== Task prompt ==
How many lines in the rows below contain the string "with"? Matching is case-sensitive, and the reply should be the number alone.

== Extracted information ==
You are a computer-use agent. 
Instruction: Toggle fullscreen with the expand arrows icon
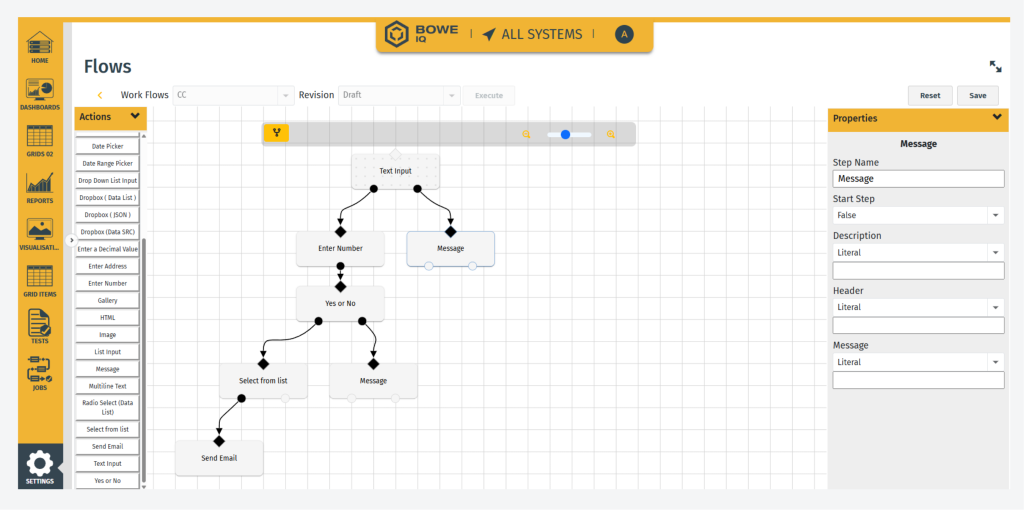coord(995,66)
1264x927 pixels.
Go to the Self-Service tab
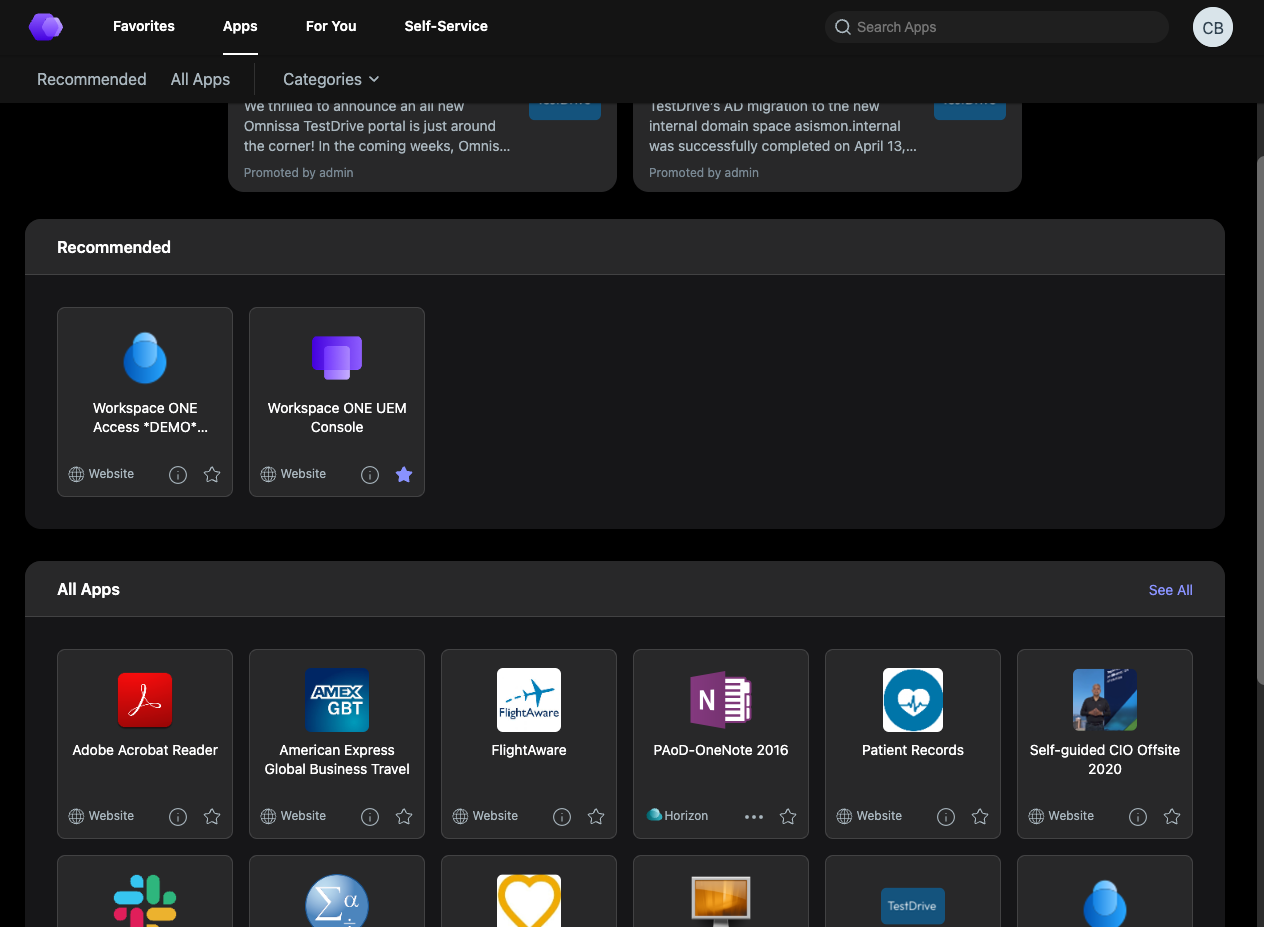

== The completed task ==
1